Tagsüber wandert man oft alleine und ist mit sich und der Natur im Einklang. Nur ein paar Murmeltiere strecken gelegentlich neugierig ihre Köpfe aus den Erdlöchern. Mit etwas Glück sind Steinböcke und Gämsen zu sehen, und wer die Augen offen hält, entdeckt vielleicht das Wahrzeichen der Alpen: das Edelweiß. Spätnachmittags auf den Berghütten ist die Stimmung heiter. Alle sind glücklich, das selbst gesteckte Pensum geschafft zu haben. In geselliger Runde werden bei alpenländischen Spezialitäten wie Germknödel oder Kaiserschmarrn und einem Glas frischer Buttermilch die Erlebnisse der vergangenen Stunden ausgetauscht. Spätestens um 22 Uhr löscht der Hüttenwirt das Licht. Dann herrscht Ruhe, und man kann nur noch die Daumen drücken, dass man eines der "schnarchfreien" Mehrbettzimmer erwischt hat.

Maximilian, ein Einheimischer, wirft an diesem Abend einen letzten prüfenden Blick in den Nachthimmel. Dunkle Wolken haben sich vor Mond und Sterne geschoben. Der Wind frischt auf. Mich fröstelt. "Sieht nach einem Wetterumschwung aus. Die Sonnenbrillen können wir morgen wohl im Rucksack lassen. Halte lieber Handschuhe und Mütze griffbereit. Vielleicht wird es sogar schneien."

Der 43-Jährige ist in den Bergen aufgewachsen. Er weiß, wie schnell das Wetter hier wechseln kann - und zwar zu jeder Jahreszeit. Aber Schnee? Ich runzele die Stirn. Der Winter ist noch fern. Heute saß ich bei angenehmen Temperaturen im T-Shirt auf der Terrasse der Berghütte. Die Fernsicht war fantastisch, und morgen soll alles in ein "weißes Kleid" gehüllt sein? Skeptisch kuschele ich mich in meinen Schlafsack und weiß noch nicht, wie recht Maximilian behalten sollte.

Am nächsten Morgen regnet es in Strömen. Als ich aus dem Fenster schaue, sehe ich nur eine "graue Suppe". Von Bergen und Gipfeln keine Spur. Weitergehen oder lieber einen Ruhetag auf der Hütte einlegen? Doch angeblich soll es im Laufe des Tages aufklaren. Also, rein in die Regenkleidung und los geht's.

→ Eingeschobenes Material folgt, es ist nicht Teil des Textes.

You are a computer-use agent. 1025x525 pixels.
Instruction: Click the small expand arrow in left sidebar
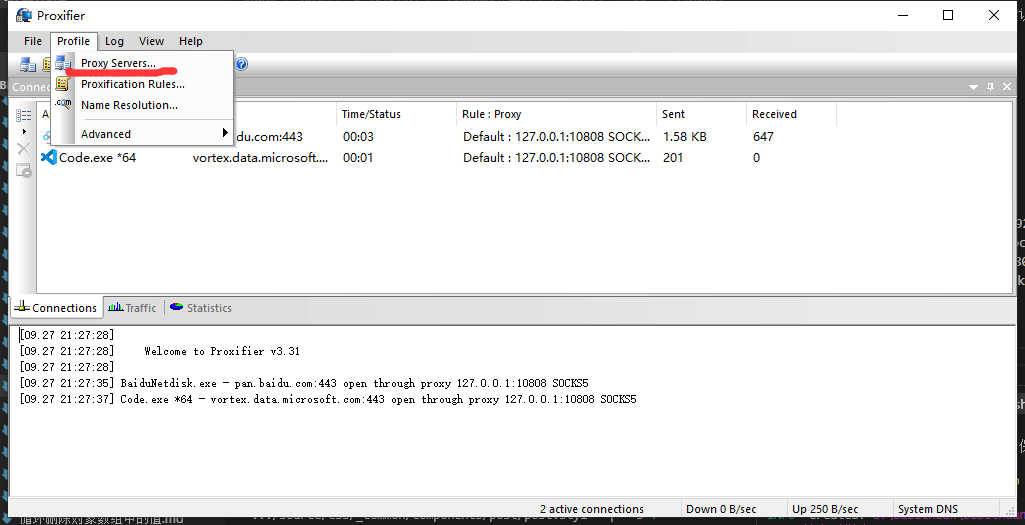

Der Weg ist rutschig. Je höher ich komme, desto kälter wird es - und plötzlich fallen die ersten Flocken. Mittlerweile zweifle ich mein Aufbrechen an, zumal es in der Ferne anfängt zu donnern. Gerade in den Bergen können schlechte Sicht, Nässe und Gewitter lebensgefährlich werden. Unentschlossen und die Kapuze tief ins Gesicht gezogen, stapfe ich weiter. Plötzlich werden im Dunst die Konturen von Häusern sichtbar. Ich erreiche eine Alm. Ab hier ist endgültig kein Weiterkommen mehr - auch zur eigenen Sicherheit. Dichtes Schneetreiben nimmt mir jede Orientierung, ich sehe sogar Blitze zucken. Zum Glück ist die Alm bewirtschaftet. Mehrere Bauern aus dem Tal haben ihre Kühe hierher zum Weiden getrieben. Freundlicherweise gewährt man mir "Asyl".

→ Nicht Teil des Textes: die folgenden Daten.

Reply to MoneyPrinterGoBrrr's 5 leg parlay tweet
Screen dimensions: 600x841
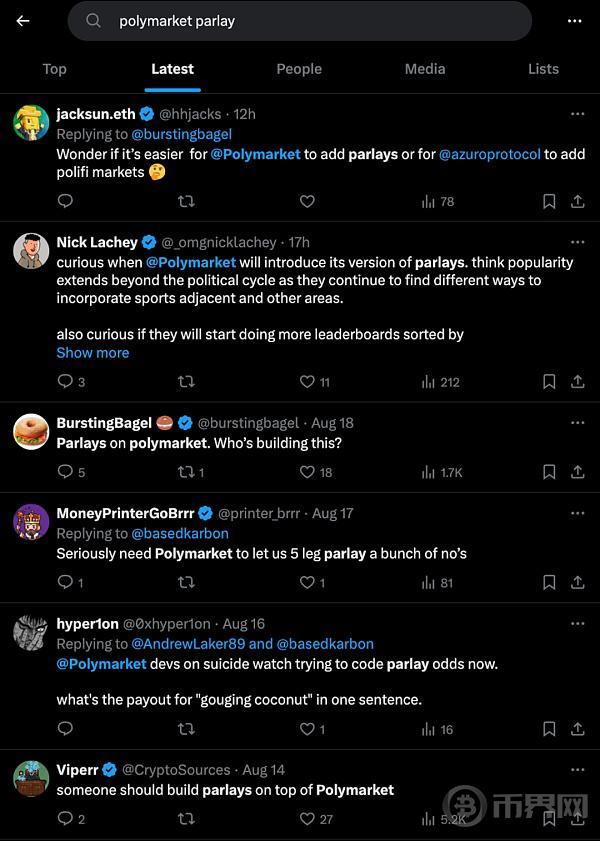point(66,582)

Mit wärmendem Tee und leckeren Pflaumenknödeln im Bauch bereite ich mein Nachtlager vor - im Stall. Es ist bitterkalt, aber wenigstens trocken. Die gemütliche, warme Stube wäre für eine Extraperson viel zu klein gewesen, zudem ist eine Alm normalerweise auch nicht als Übernachtungsherberge für Wanderer gedacht. Aufgrund des Unwetters machte man dieses Mal für mich eine Ausnahme.

So schnell, wie der Schneesturm aufzog, so schnell ist er auch wieder verschwunden. Als ich die Stalltür am nächsten Morgen öffne, zeigt die Sonne ihr schönstes Gesicht, so als ob nichts gewesen wäre. Nur mit dem Unterschied, dass statt grün alles weiß ist. Die ansonsten gut sichtbaren Wegmarkierungen sind schwer zu finden. Bis der Schnee aber vollkommen weggeschmolzen ist, wird es noch dauern. Somit müssen Karte und Kompass helfen, denn die nächste Etappe steht bevor, und die Wettervorhersage für die kommenden Tage ist vielversprechend.

Zwischen vier und neun Stunden ist der München-Venedig-Geher im Durchschnitt unterwegs - und das täglich. Doch die Landschaft entschädigt: Sie verändert sich ständig und begeistert immer wieder aufs Neue. Sobald man den Großstadtlärm von München hinter sich gelassen hat, schlängelt sich der Weg entlang der Isar bis ins Alpenvorland, wo einen als Erstes die imposante Benediktenwand empfängt.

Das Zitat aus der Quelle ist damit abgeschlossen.